The most commonly sited data from mutual funds I see being used to get sense of where the market is headed are net inflows and mutual fund cash positions. Unfortunately, the first gauge is a lagging indicator and the second hardly ever changes.
Is There a Cash Hoard?
There have been some reports that money managers have built up cash and that they are waiting to invest that at lower prices. That may well be true, but it isn't in the mutual fund world. Once upon a time, mutual funds were run like they were an investor's only holding; some managers liked to try to time the market by building cash when the market was overpriced and investing it when things looked better.
However, that's not how things work any more. Most fund companies and many investors expect their managers to be fully invested. At Fidelity, for example, they look at a fund's history of sales and redemptions, its asset size, and its volatility to estimate a likely range of possible inflows and outflows. The fund then targets a cash range that can accommodate that--say 3% or 4% commonly. Other fund shops aren't quite that strict but it's pretty rare that you see managers making double-digit moves into cash.
I've seen some reports about heightened cash positions in funds but that's a little misleading. There are a number of funds that invest in futures or other derivatives and hold cash against those contracts. In that case, the cash isn't free to be invested when the manager feels bullish--it already is invested. To see what the typical U.S. stock fund's cash position is, I screened out balanced funds, long-short funds, and funds from fund companies that typically hold derivatives so that the cash stake is misleading (PIMCO, Profunds, Rydex, and Direxion). Adjusted that way, cash is just 3.7%. That's fine for meeting redemptions, but it isn't exactly a hoard waiting to buoy the market.

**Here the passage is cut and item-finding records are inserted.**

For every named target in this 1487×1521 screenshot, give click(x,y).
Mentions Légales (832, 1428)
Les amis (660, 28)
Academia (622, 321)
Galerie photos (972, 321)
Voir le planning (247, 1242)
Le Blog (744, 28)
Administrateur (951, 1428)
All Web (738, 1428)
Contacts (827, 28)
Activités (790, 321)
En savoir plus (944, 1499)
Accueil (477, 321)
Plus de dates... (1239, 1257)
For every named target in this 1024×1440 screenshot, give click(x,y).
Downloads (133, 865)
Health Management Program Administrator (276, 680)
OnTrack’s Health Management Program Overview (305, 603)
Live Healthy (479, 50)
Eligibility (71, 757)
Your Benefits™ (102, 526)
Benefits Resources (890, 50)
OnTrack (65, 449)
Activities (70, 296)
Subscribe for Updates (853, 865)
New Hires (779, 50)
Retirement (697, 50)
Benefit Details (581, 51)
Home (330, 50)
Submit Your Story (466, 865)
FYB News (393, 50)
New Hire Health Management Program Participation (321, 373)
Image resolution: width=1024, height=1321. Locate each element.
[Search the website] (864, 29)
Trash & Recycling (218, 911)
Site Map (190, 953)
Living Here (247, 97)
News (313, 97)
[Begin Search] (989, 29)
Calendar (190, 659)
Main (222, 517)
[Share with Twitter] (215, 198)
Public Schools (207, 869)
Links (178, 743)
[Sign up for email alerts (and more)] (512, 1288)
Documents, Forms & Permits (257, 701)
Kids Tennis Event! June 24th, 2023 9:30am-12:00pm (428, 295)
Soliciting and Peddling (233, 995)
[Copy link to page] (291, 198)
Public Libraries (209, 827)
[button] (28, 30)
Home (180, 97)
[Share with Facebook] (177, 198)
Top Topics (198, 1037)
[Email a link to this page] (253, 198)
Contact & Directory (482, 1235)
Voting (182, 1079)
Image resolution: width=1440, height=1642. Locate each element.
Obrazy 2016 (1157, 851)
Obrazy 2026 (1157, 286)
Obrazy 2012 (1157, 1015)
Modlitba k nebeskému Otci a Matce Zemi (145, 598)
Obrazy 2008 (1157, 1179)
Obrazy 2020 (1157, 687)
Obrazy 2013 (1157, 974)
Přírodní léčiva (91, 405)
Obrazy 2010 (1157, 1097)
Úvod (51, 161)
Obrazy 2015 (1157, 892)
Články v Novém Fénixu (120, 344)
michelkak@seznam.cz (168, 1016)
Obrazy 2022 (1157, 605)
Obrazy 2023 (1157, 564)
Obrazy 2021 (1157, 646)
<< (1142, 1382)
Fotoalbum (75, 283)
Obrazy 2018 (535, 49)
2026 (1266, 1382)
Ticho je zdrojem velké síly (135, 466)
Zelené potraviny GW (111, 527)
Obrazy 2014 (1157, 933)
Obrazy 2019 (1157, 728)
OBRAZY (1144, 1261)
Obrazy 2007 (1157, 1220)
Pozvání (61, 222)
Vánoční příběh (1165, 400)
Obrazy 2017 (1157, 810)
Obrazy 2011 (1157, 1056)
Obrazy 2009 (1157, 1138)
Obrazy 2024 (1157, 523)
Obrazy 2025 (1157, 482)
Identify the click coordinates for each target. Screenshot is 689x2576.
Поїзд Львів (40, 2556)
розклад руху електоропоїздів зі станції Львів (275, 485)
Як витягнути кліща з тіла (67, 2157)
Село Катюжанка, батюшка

One downside of staying fully invested is that a manager might have to make more flow-driven trades, and that can be pretty costly according to recent academic research. As a result, some funds use ETFs as a way to gain market exposure but in a very liquid way so that they can sell or buy more to meet cash while staying fully invested.
Have we lost something by having managers stay fully invested? I don't think so. In order for strategic cash to be a useful tool, the fund should meet two tests. First, the manager should be good at using cash either as a macro call or as a reflection of opportunities the manager is finding as you see at places like Longleaf, Fairholme, and FPA. Second, it should be clear to shareholders that the fund will make such moves into cash. Not many funds meet those criteria. I have no problem with those that do; its hard to argue with Longleaf's approach or results, for example.